> _Data section_:

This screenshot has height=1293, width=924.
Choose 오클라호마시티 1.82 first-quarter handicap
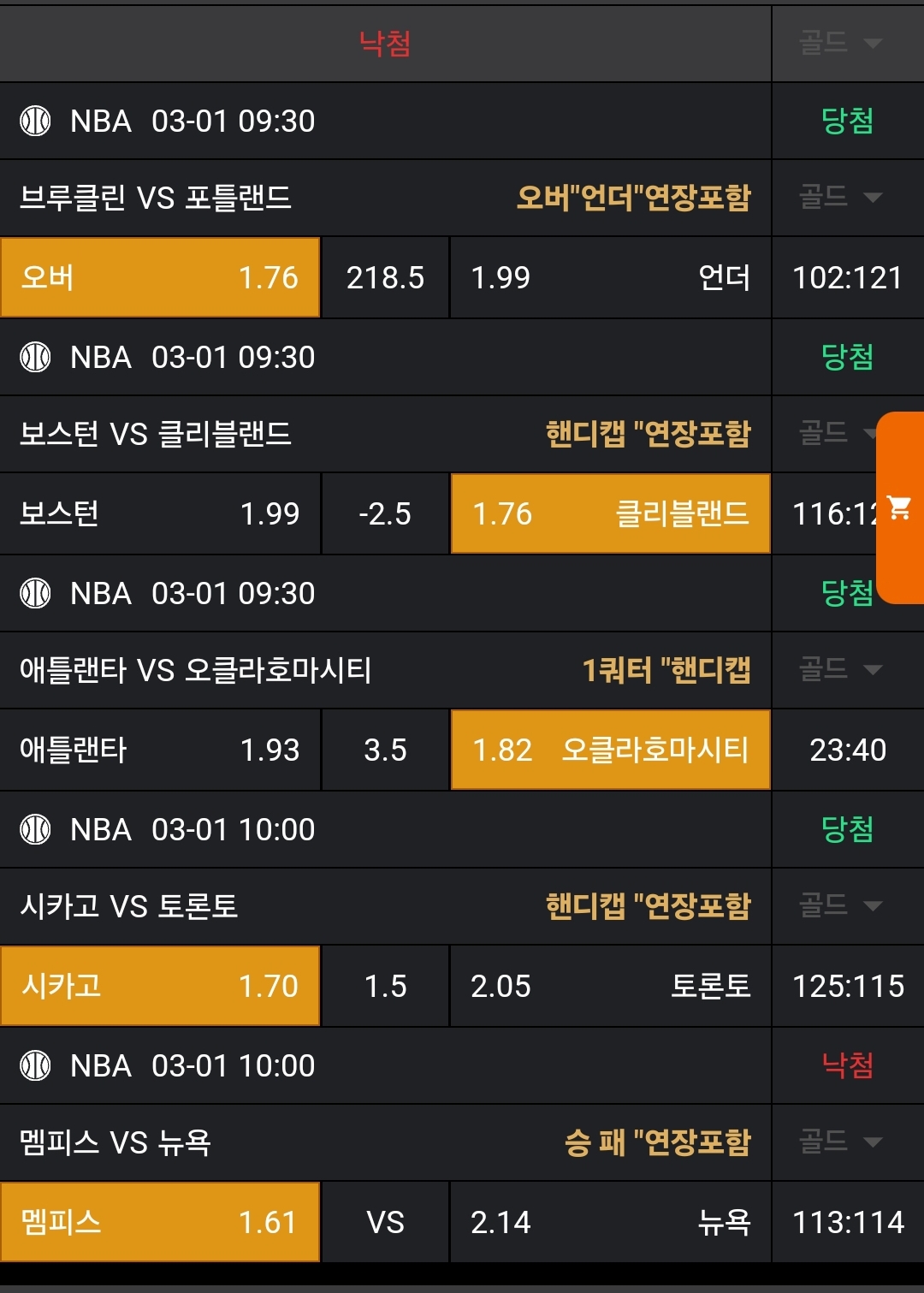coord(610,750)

--

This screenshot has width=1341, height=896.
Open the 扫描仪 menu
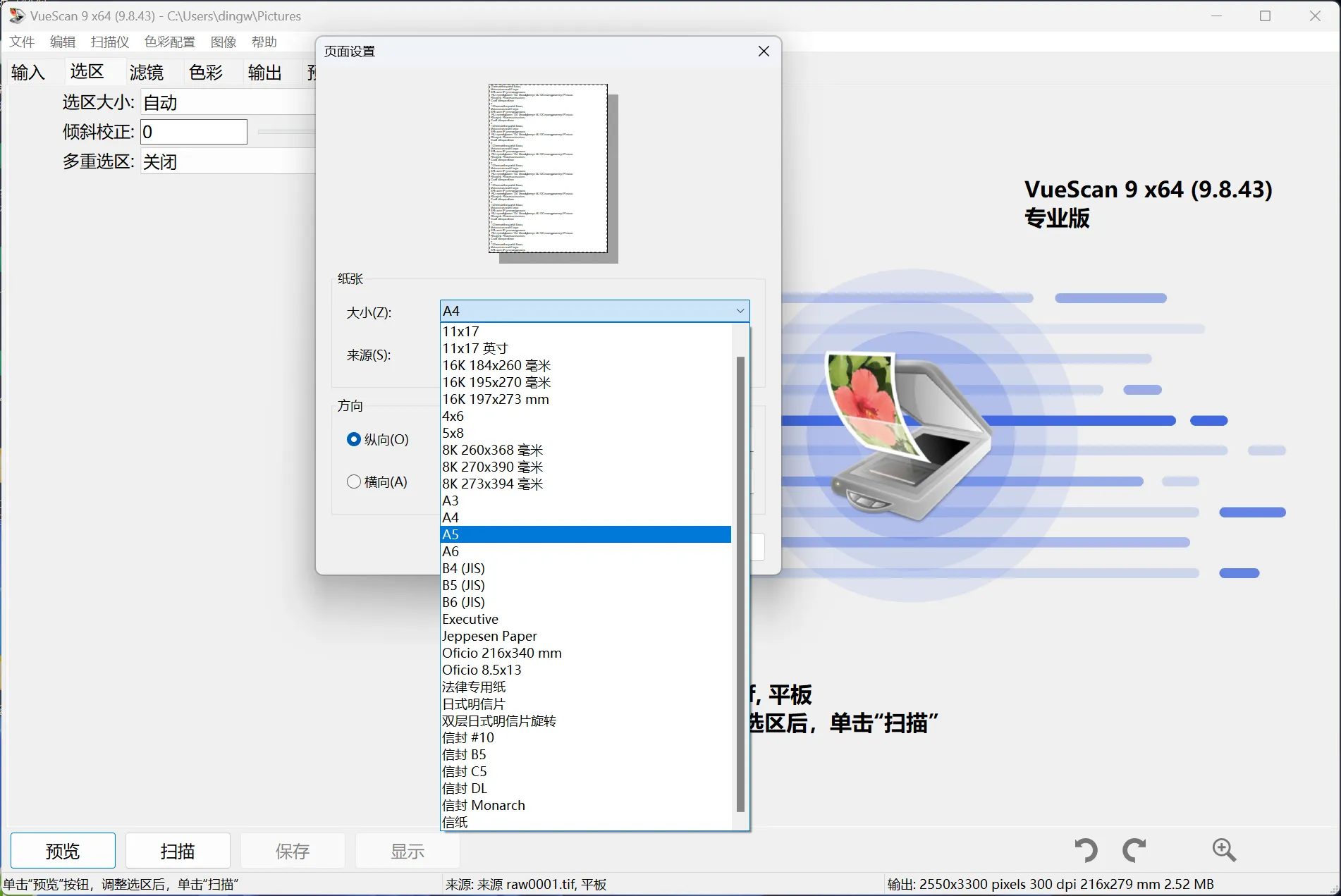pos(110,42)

> _Problem to solve_: Within the listing above, filter for lines holding the string "width" and copy each one.

> _Output below_:
This screenshot has height=1293, width=924.
This screenshot has width=1341, height=896.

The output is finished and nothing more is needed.